Scissors, Tacky Glue

Sea shell for base

Viscose for hair

Very fine glitter (optional)

Accessories as desired



1.  Use a porcelain doll that has been painted, and assembled.  Doll here is one of my favorites, Pearl, by Doreen Sinnet.  You will not need the porcelain legs.  Attach porcelain arms using chenille stems.  Fill body with tacky or hot glue, and insert chenille stem folded in half up into body.  I left the ends of the stems 1/2 inch longer that the normal height of Pearl.  This is because I plan to have my mermaid in a sitting postion, which always needs a little extra length in the leg to work correctly.


2.  Plan ahead.  I knew that I wanted to use this seashell for a base for Pearl, so I positioned her until I was happy with the spot that she would eventually be glued into.  Then I checked the length of the chenille stems which would make the base for her tail. When I was happy with the length, I bent the stems into the curve that I wanted for the finished tail.


3.  Using unwound cotton balls, I wrapped the chenille stems from waist to bottom point.  Stems were first wrapped separately, then a final layer of cotton was put over the pair of stems, taking care to pad where necessary, and bring the bottom to a point.  Note that the wires are still bent into the seated position.  This will make for a smoother body than wrapping and covering flat, then bending. This is the point where my 10 year old walked past and said, "Oh cool, a genie doll."  Another project??
4. Wrap the arm area with cotton as needed.
5.  Measure your tail fabric and cut a rectangle that is wide enough to go around the widest point (usually the waist) and long enough to extend from desired waistline to beyond the point.


6.  Place glue under one raw edge of fabric, and glue to waist, and down cotton tail.  Quickly bring fabric around tail, and pull snugly, smoothing out creases in fabric.  Trim away excess fabric, fold under remaining raw edge and glue.

7.  Front view of fabric covered tail.

8. I had a very old piece of lace that reminded me of fishing net.  This somehow seemed appropriate for my mermaid.  Perhaps a section of crochet doily or lace netting would give a similar result.  Experiment with your "stash" of trims!  That's part of the fun of this kind of project.  This is the tail section with trim applied over fabric in same manner fabric was applied.

9.  I used wonder under to attach the trim to both sides of a rectangle of my silk fabric, then cut out two fin shapes.  If edges of trim lift from fabric, replace with tacky glue.
 10.  The straight ends of each fin were gathered by hand and whipped to the end of the tail section.  

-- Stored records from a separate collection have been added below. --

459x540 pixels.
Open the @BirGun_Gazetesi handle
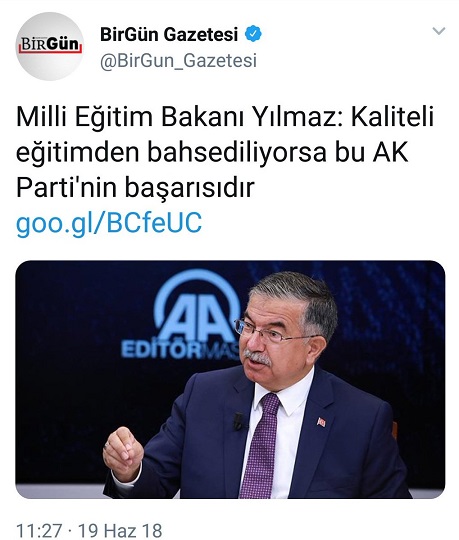point(178,61)
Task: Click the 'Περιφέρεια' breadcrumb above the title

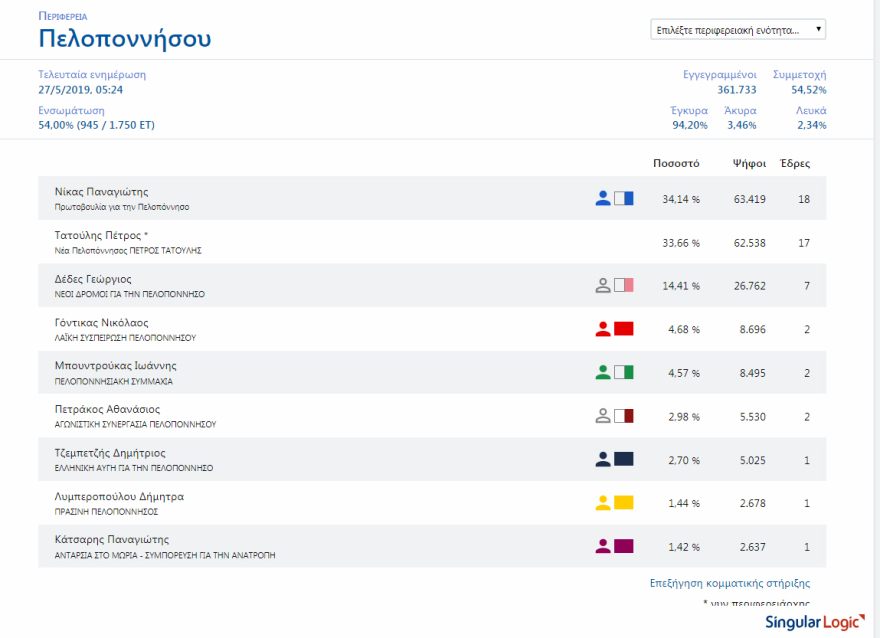Action: coord(62,17)
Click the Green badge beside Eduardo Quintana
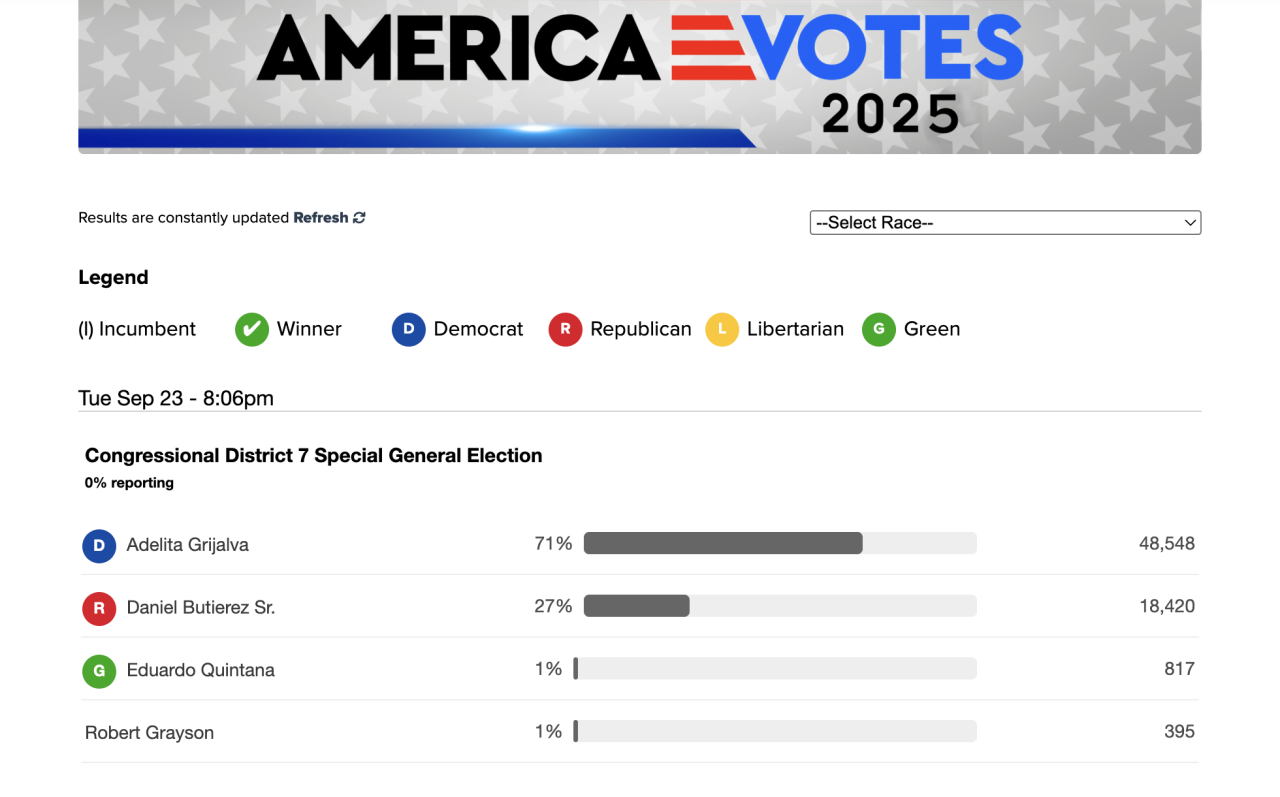The height and width of the screenshot is (797, 1280). (x=99, y=671)
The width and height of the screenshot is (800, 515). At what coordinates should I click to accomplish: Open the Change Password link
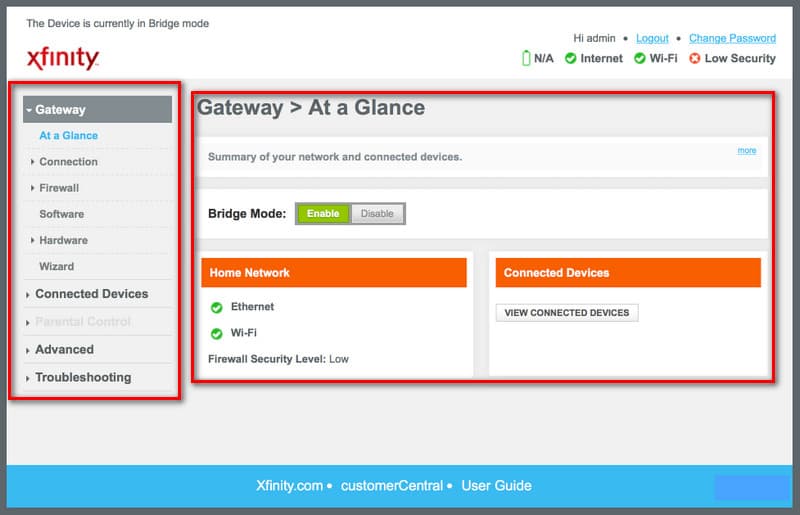click(x=732, y=38)
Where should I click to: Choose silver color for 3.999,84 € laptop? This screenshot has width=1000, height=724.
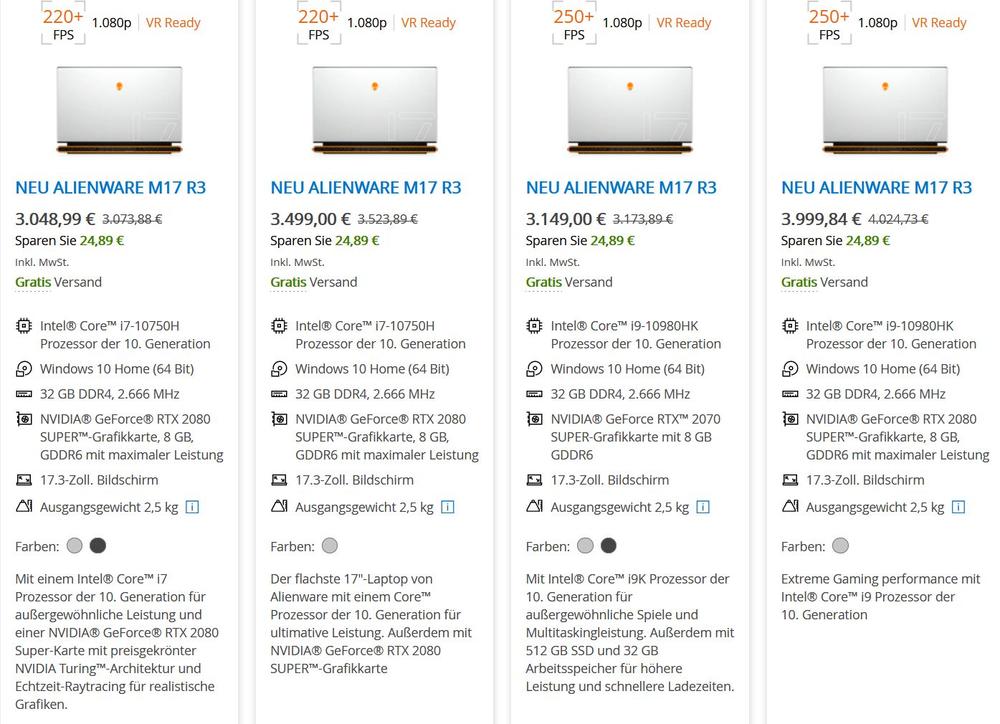840,546
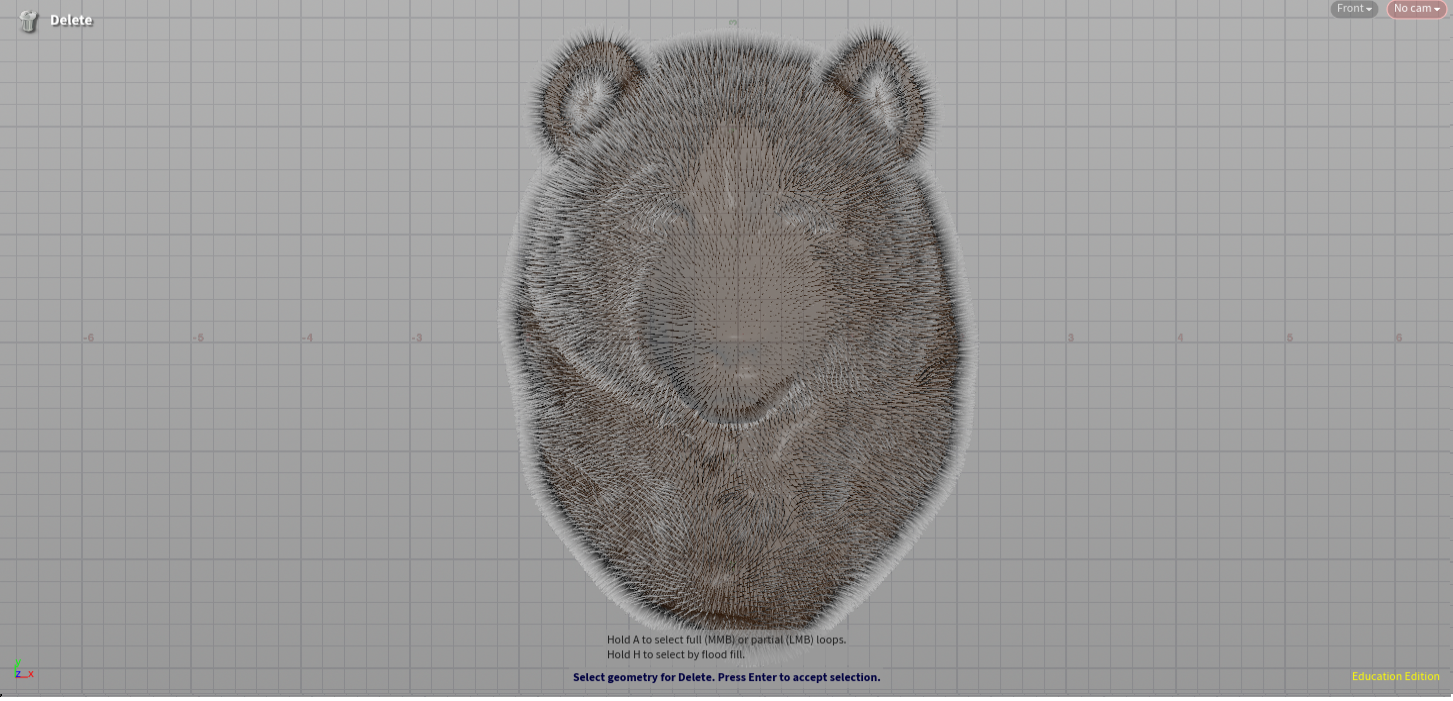Click the grid axis label -3

[417, 339]
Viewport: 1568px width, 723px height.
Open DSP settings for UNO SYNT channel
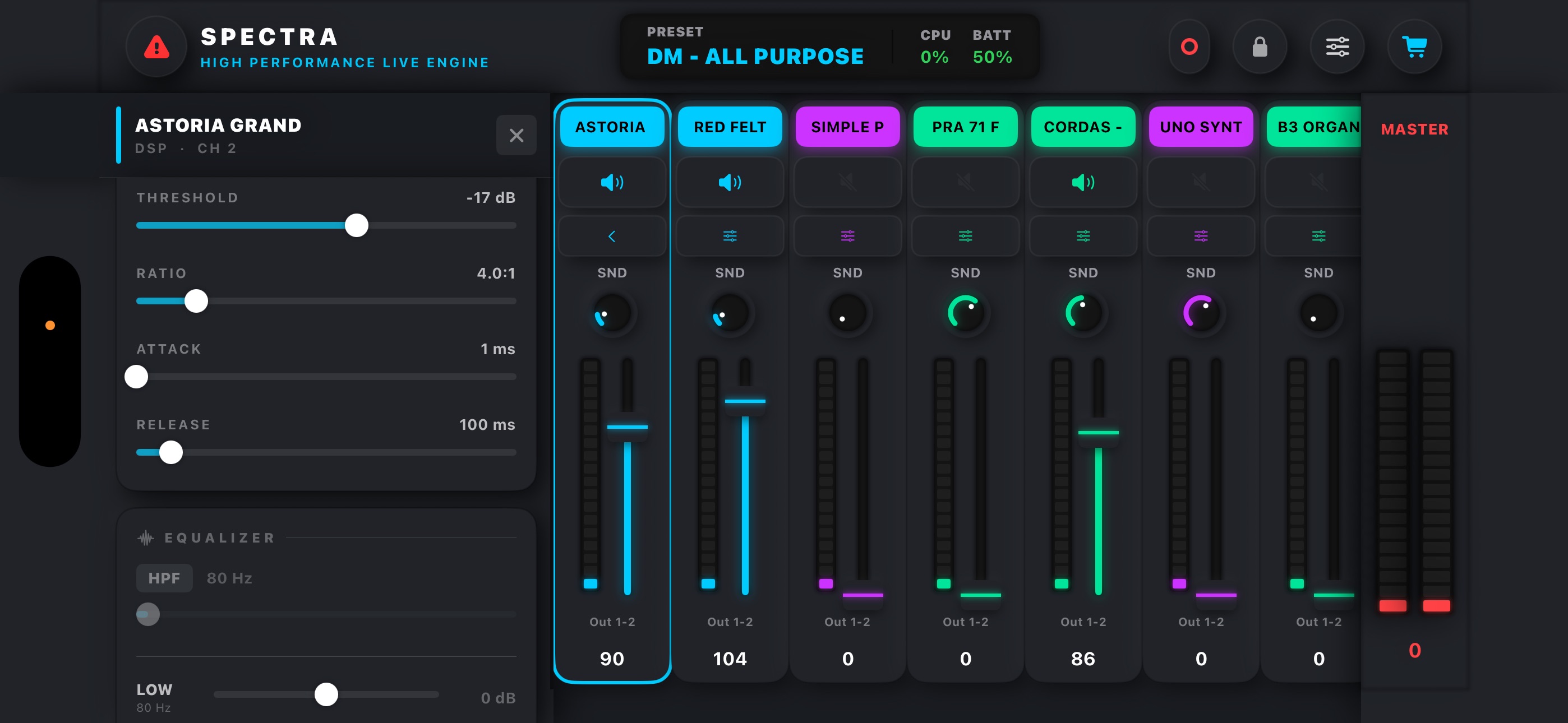pyautogui.click(x=1200, y=235)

11.  Upper arm sections of doll were covered with fabric that was frayed on the ends to look like sea grass. 

I waved viscose in my middle sized pleater and applied to doll's head.  Remember this is a fantasy doll, so VERY long hair is appropriate if you like it.  I also applied very fine glitter to bodice area, then dusted the entire tail section with the same glitter, and sprayed with hair spray to hold.

Accessorize your doll as desired.  My Pearl needed her own treasure to hold, and a small pearl crown.